WHAT YOU WILL DO>
• a. In the column about television newsreaders, whom did the BBC hire to read the news in the old days?
• b. Please carry on the column about television newsreaders, starting after its last sentence.
:: EXCERPT PROVIDED ::
While I yield to nobody in my admiration for Sir Michael Terence Wogan, the larrikin of Limerick is quite wrong, in his forthcoming book, to stick the boot into television newsreaders. Wogan calls newsreading "a piece of cake, the easiest job in the media... read it clearly and distinctly, ask the reporter the questions you have written down in front of you... and before you start with the 'fair play, old boy, there's more to it than that', I was a radio and television newsreader – and there isn't."

Fair play, old boy, there's more to it than that. Things have changed since Wogan read the news, back – as he would doubtless be the first to concede – in the time of the early Plantagenets. In the old days, indeed, the BBC hired actors to read the news. But modern BBC newsreaders such as Huw Edwards, George Alagiah and Sian Williams have impeccable journalistic credentials. They wade through reams of wire copy and speak to the correspondents before writing their own cues, not simply reading out loud stuff that has been written for them. Which is not to say that there aren't some without backgrounds as journalists, hired largely for their excellent cheekbones and ability to read other people's words. Yet Wogan lumps them all together, which is unfair.

Moreover, the test of a newsreader's mettle is not when all goes smoothly, but when the gremlins strike. On Wednesday's Ten O'Clock News on the BBC, when a report from Nick Robinson disappeared into the ether, Edwards was serenity personified, dealing with the situation in that reassuringly mellifluous Welsh way of his while all hell broke loose in his earpiece.
:::
:: DATA PROVIDED ::
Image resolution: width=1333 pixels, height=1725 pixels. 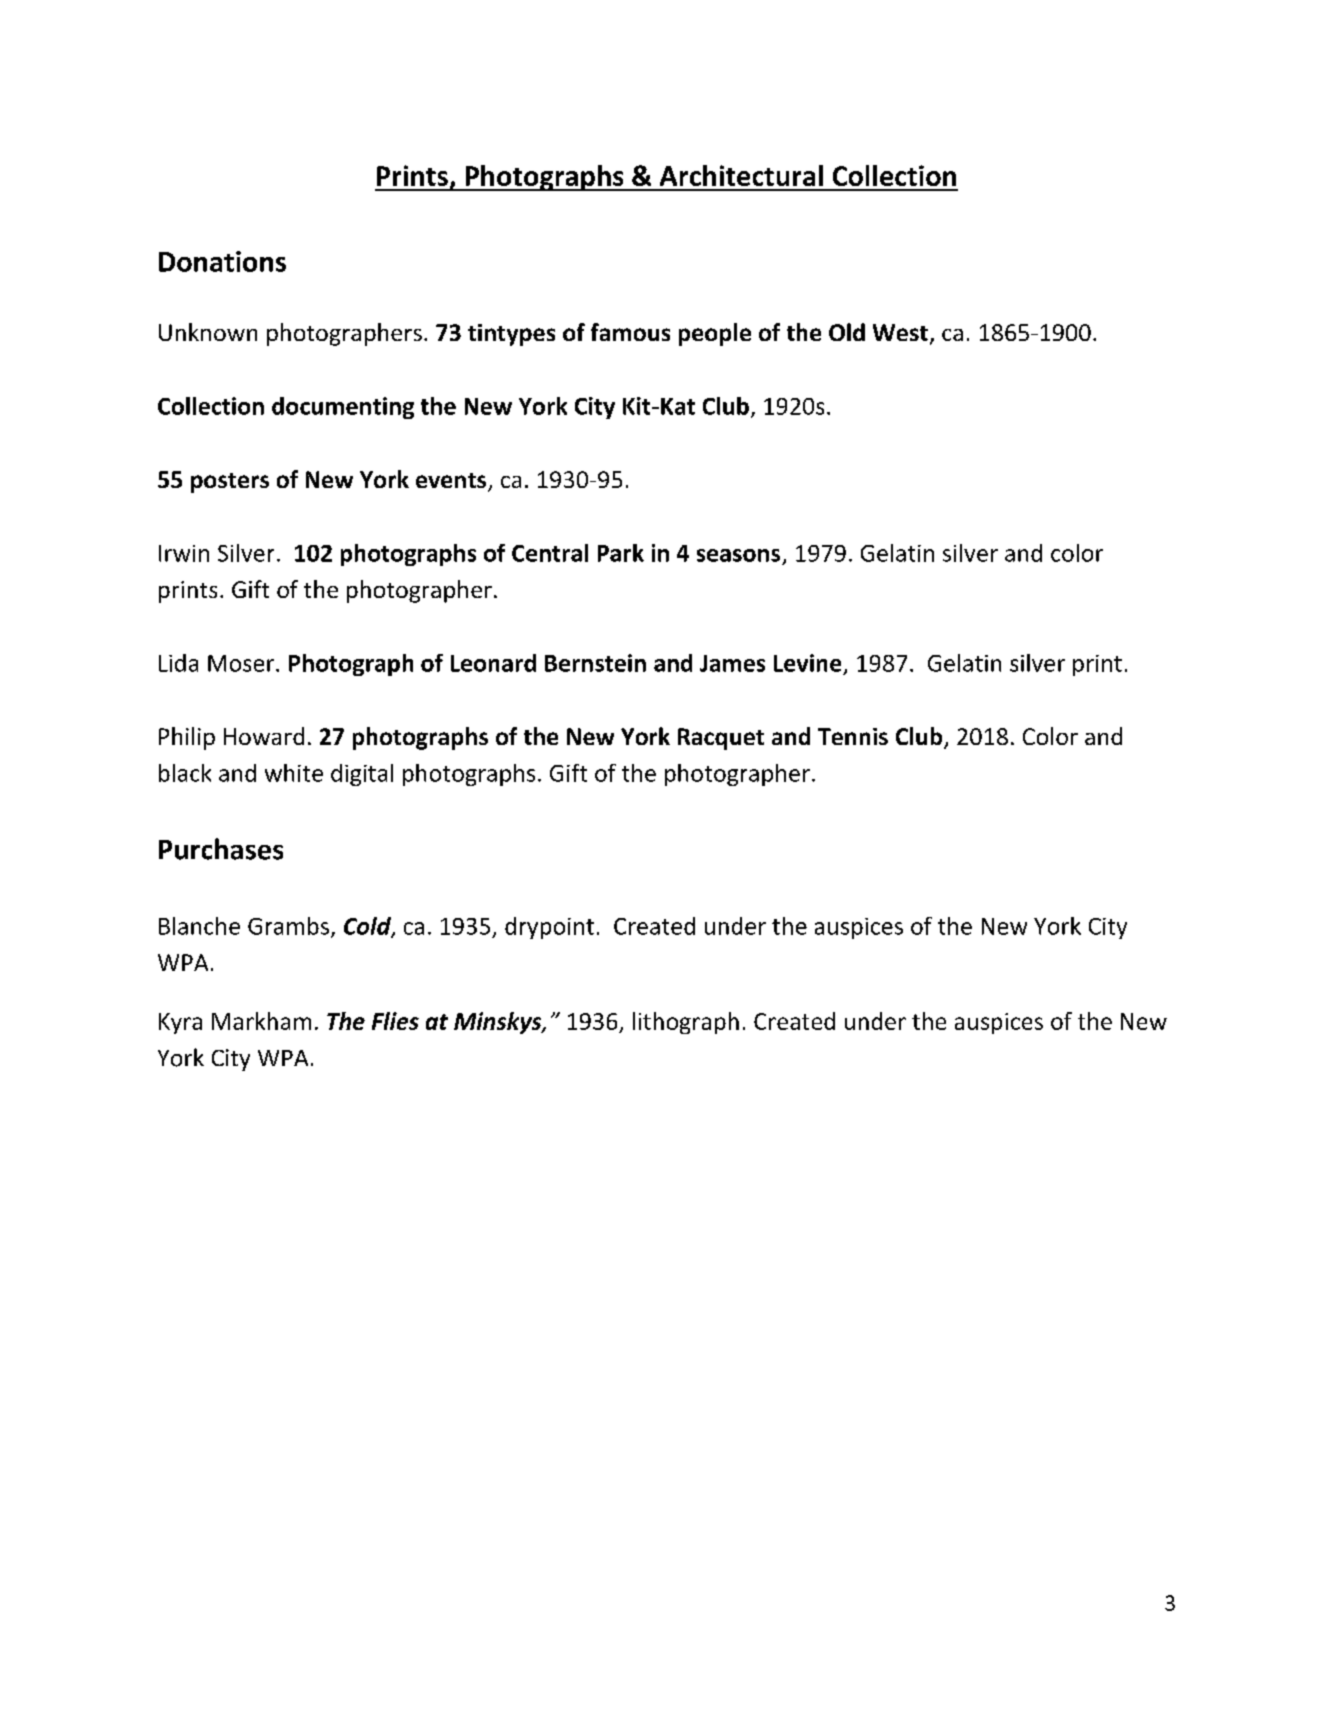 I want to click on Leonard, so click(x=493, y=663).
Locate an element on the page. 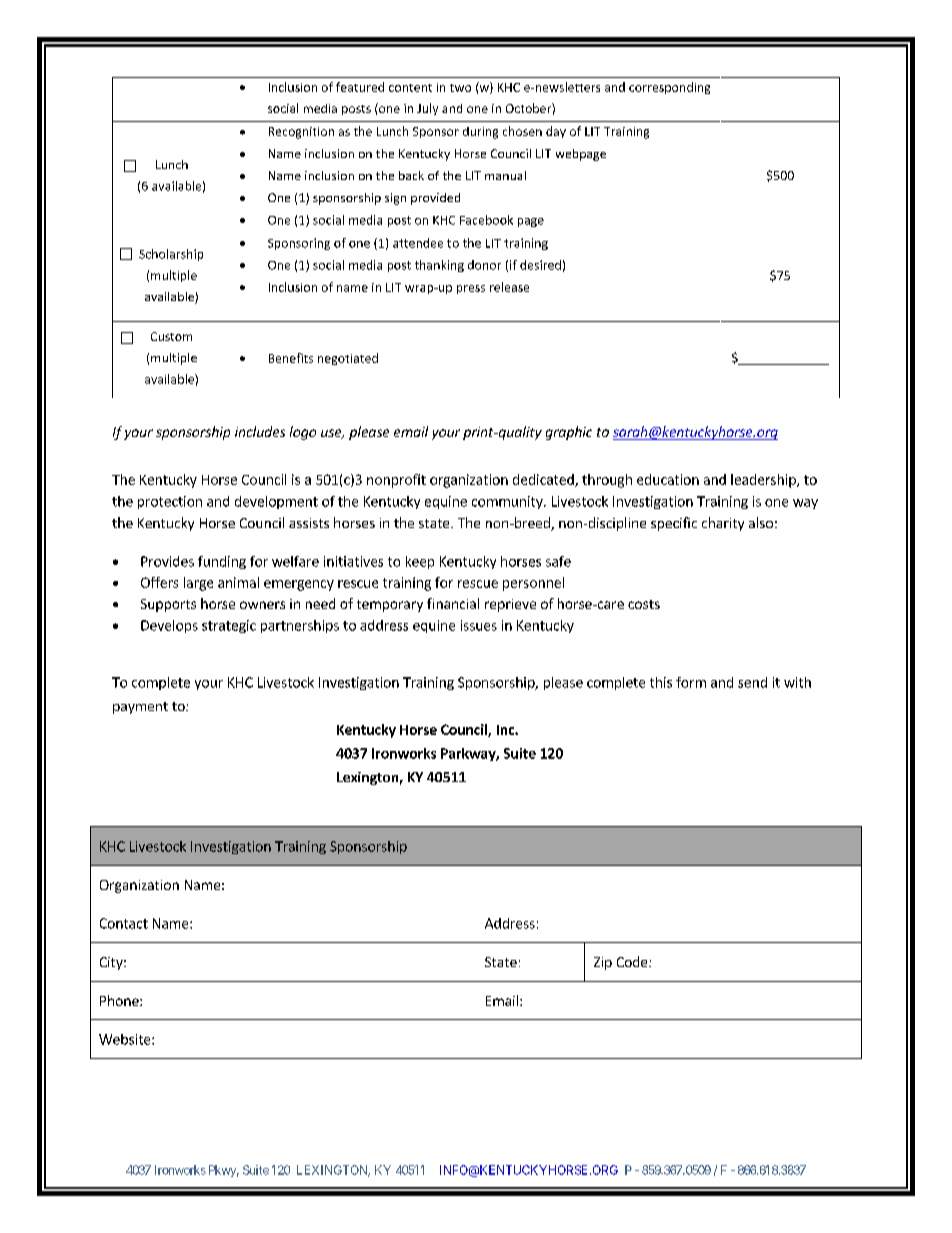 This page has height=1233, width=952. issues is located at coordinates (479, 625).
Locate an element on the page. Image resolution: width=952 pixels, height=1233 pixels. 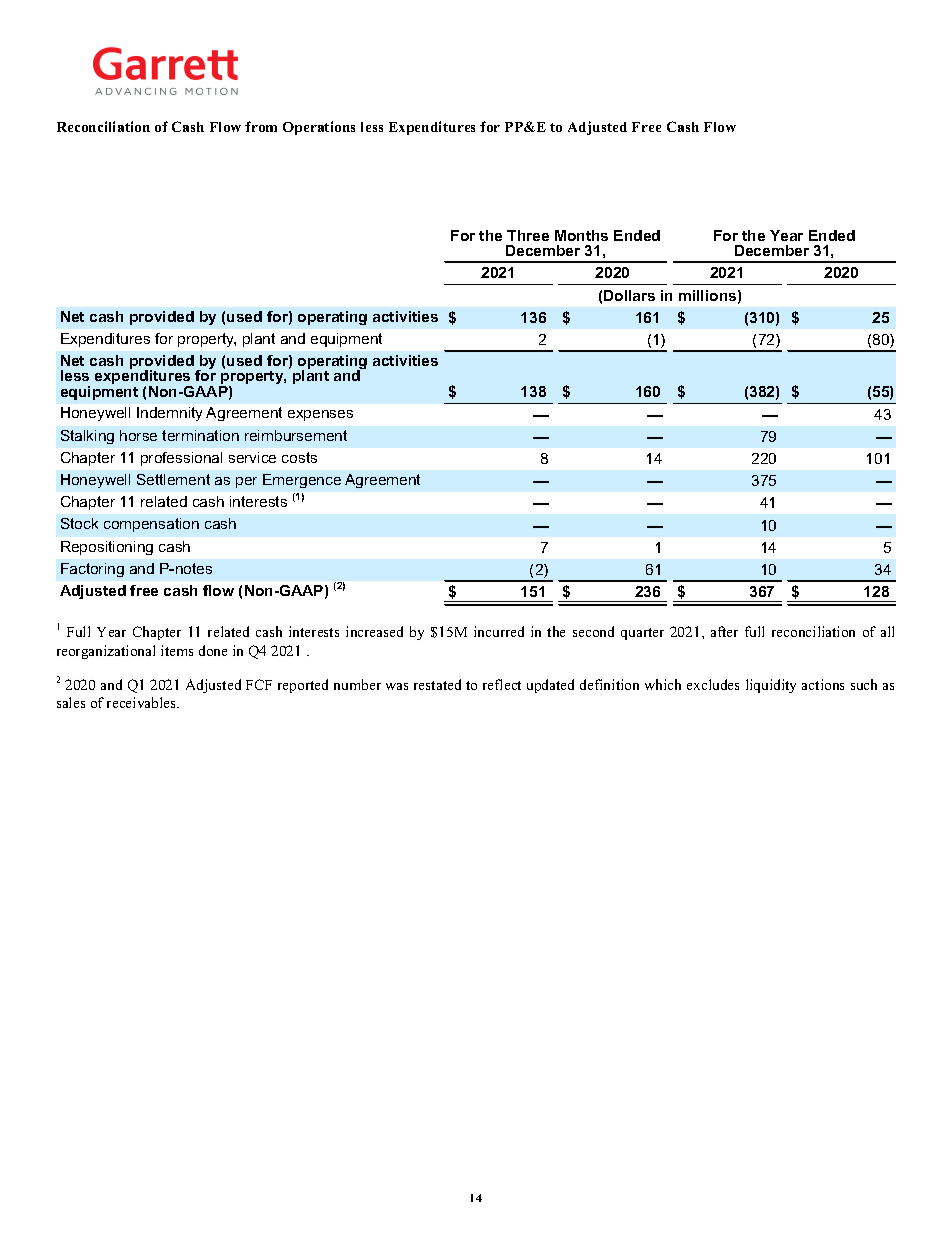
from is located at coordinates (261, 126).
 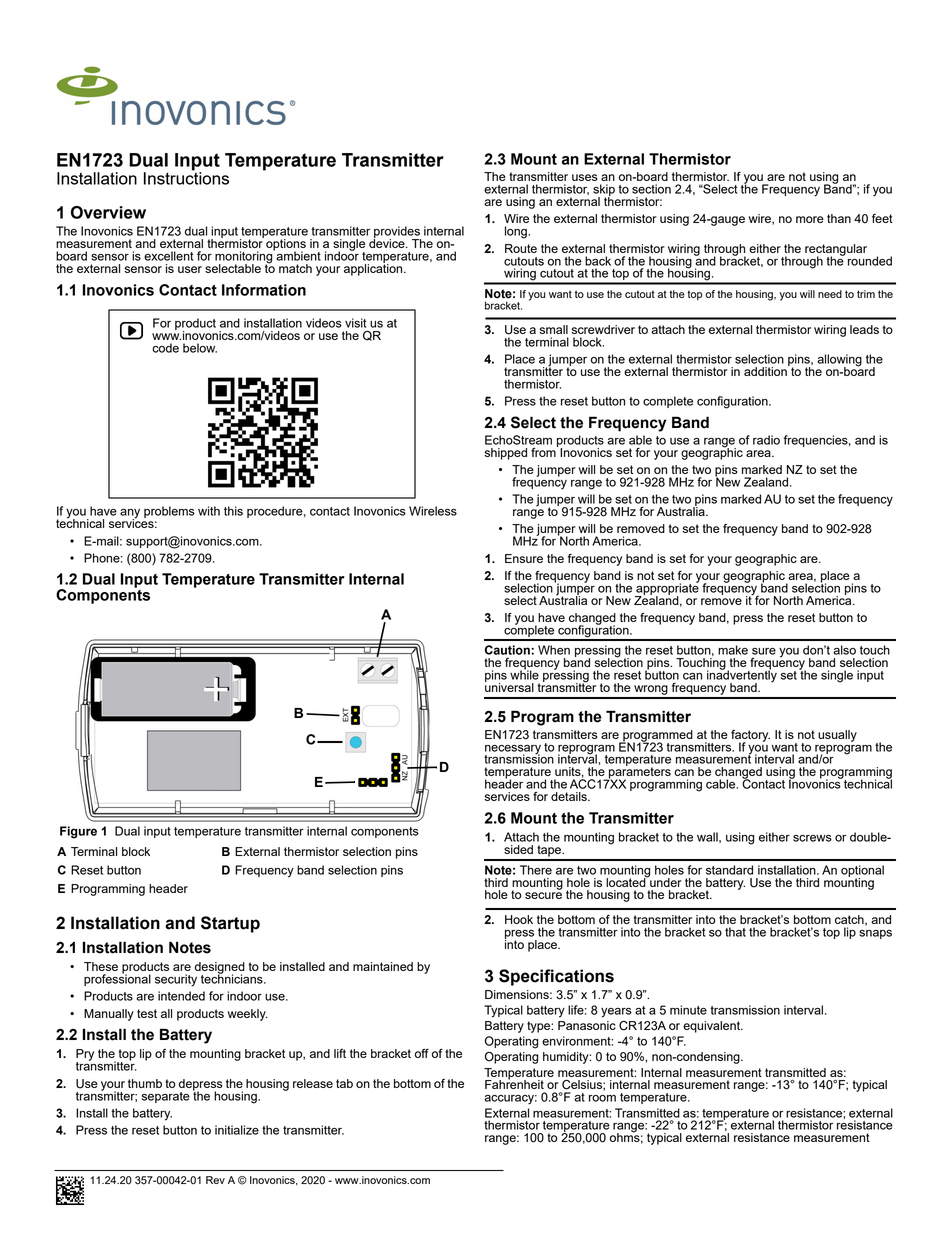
:::
FINAL RESULTS>
• a. Actors.

• b.
That might not be rocket science, but it's not a piece of cake either. And consider the way television now deals with breaking news. Only 10 years ago a story that broke during the news would have to wait for the next bulletin. That's no longer acceptable in this world of instant information, so the newsreader must roll with the changing news agenda, sometimes reacting to, or even making, snap editorial decisions on air.

Wogan's jibes, in part, reflect the snobbery felt by many in radio towards television. But it's considerably more challenging to read the news on TV. You can't wear a velour tracksuit, for one thing, and when was the last time you saw a TV newsreader crack up with laughter? It's simply not done, although heaven knows it would add to the gaiety of the nation, as when the estimable Charlotte Green on Radio 4 got the giggles during an item about the Papua New Guinea politician Jacques Tuat, regrettably pronounced "twat". By the time she embarked on the following item, about a beached sperm whale, she was in stitches. It would never have happened on the telly.

More than anything, though, by sneering at newsreaders Wogan, most uncharacteristically, is falling out of step with the public. For decades we have invested immense trust in men like Richard Baker, Robert Dougall, Kenneth Kendall, Peter Sissons and Trevor McDonald, and in women such as Anna Ford and Moira Stuart, yet Sir Terry is effectively suggesting that we have been duped. And how much less thrilling would the sight of Angela Rippon's legs have been on The Morecambe and Wise Christmas Show, had we suspected for a moment that her day job was a doddle?